Records excerpted from a collection -
-=-=-

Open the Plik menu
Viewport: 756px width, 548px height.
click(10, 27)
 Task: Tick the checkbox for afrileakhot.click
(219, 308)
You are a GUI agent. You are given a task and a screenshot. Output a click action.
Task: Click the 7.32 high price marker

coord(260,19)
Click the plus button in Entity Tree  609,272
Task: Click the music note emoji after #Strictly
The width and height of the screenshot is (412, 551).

-=-=-

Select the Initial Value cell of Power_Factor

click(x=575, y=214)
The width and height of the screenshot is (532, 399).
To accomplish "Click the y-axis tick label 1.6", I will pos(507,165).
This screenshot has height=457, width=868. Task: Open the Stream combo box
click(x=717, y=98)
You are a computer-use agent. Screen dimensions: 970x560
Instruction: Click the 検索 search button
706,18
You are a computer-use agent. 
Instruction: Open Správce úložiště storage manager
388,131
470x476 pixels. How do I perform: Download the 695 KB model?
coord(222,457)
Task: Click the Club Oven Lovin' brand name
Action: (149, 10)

-=-=-

WORK INSTRUCTIONS - Could you repeat exactly the lines above from the line with "Viewport: 756px width, 548px height." up to and including the line with "The width and height of the screenshot is (412, 551).", and only those?

ANSWER AREA -
Viewport: 756px width, 548px height.
click(10, 27)
 Task: Tick the checkbox for afrileakhot.click
(219, 308)
You are a GUI agent. You are given a task and a screenshot. Output a click action.
Task: Click the 7.32 high price marker

coord(260,19)
Click the plus button in Entity Tree  609,272
Task: Click the music note emoji after #Strictly
The width and height of the screenshot is (412, 551).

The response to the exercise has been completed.